Baskin’s many attempts to dethrone Exotic — dispensing thousands of anti-cat trade emails, pursuing a trademark infringement lawsuit, enlisting the FBI — propel him into paranoia and motivate him to seek revenge. For most of the docuseries, he seemingly splits his life in three hobbies: governing the G.W. Zoo with an iron fist, supplying the starpower for his online broadcast JoeExoticTV and cursing out Baskin, often very publicly. In later episodes, the latter behavior eclipses both baseline animal care and his commitment to primetime performance. In one scene, he’s filmed firing bullets at a dummy Baskin. In another, Exotic and associates recall, after locating Baskin’s route via Google Maps, how they orchestrated a plan to snipe her mid bike ride. His bloated ego and failed bid for president also distract him from basic business maintenance.
Traders level the label “animal rights people” like a slur. It’s “Carole Baskin and the animal rights people” who are the bona fide abusers, the hazards to the animal world, the uptight and the uncool. Here, the series succeeds in unpacking Exotic’s complicated victim mentality. It’s the big cat traders — D.I.Y. Joe, freewheeling Lowe, upscale Antle — versus “animal rights people,” and the traders can’t seem to catch a break. Still, the series manages to paint a balanced portrait of Exotic, highlighting his suicide attempt after coming out, financial troubles and animal activist roots, without absolving the convict of his abominable animal abuse.

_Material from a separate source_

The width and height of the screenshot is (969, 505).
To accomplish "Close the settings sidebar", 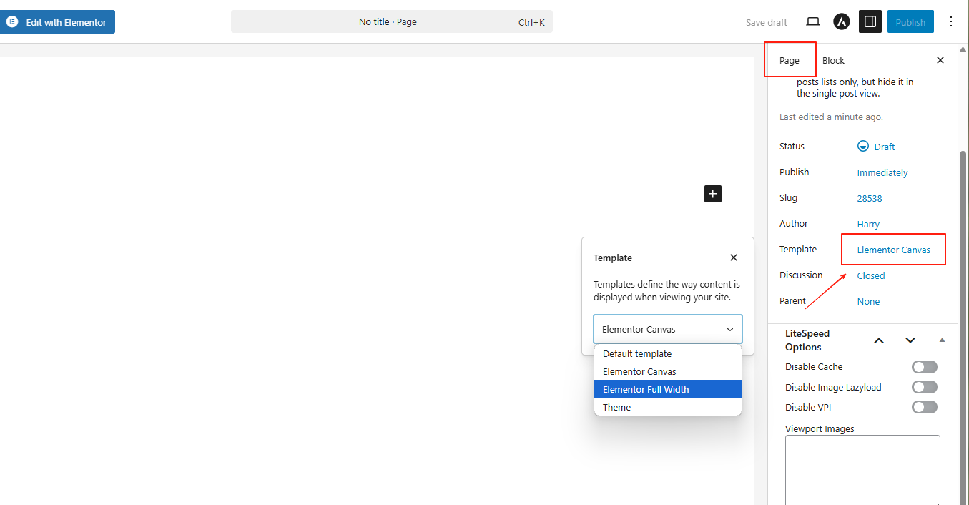I will pos(940,61).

But Tiger King could have been so much more. In a March 24 interview with The Wrap, Baskin called the series “salacious and sensational,” alleging that producers promised its social impact would be akin to Blackfish, a 2013 documentary illuminating abusive practices at SeaWorld. In some ways, Baskin is right. Tiger King is certainly no Blackfish; while early episodes unveil the grim plight of captive tigers, the series ultimately spends more time spotlighting Lewis’ disappearance and Exotic’s atypical relationships.
Producers would, admittedly, be remiss to exclude these plotlines. But the series could have elicited sympathy for Travis Maldonado, Exotic’s fourth husband who, according to filmmakers, accidentally shot himself in the throes of a meth addiction, while simultaneously delving deeper into America’s illegal wildlife trade. It could have aired Exotic, Baskin and Lowe’s big personalities while also examining the intricacies of the buying and selling of big cats, which producers leave largely unexplored. It could have left untouched the parts about polygamy and Antle and Exotic’s reality T.V. dreams while, at the same time, amplifying the perspectives of well-respected big cat sanctuaries.
That’s not to say producers sidestepped over Exotic and others’ explicit abuse; they film traders blasting lions with water and somber voiceovers indicate Antle routinely euthanized his cats. Perhaps, though, the show was never meant to center animal abuse.
Take it from its name: Tiger King spotlights Exotic’s wild persona while Blackfish, true to its title, stars orcas. But for a show broadcast on the world’s most powerful streaming service, Tiger King is a missed opportunity to elicit a global, anti-tiger trade movement, or, at the very least, a global sentiment.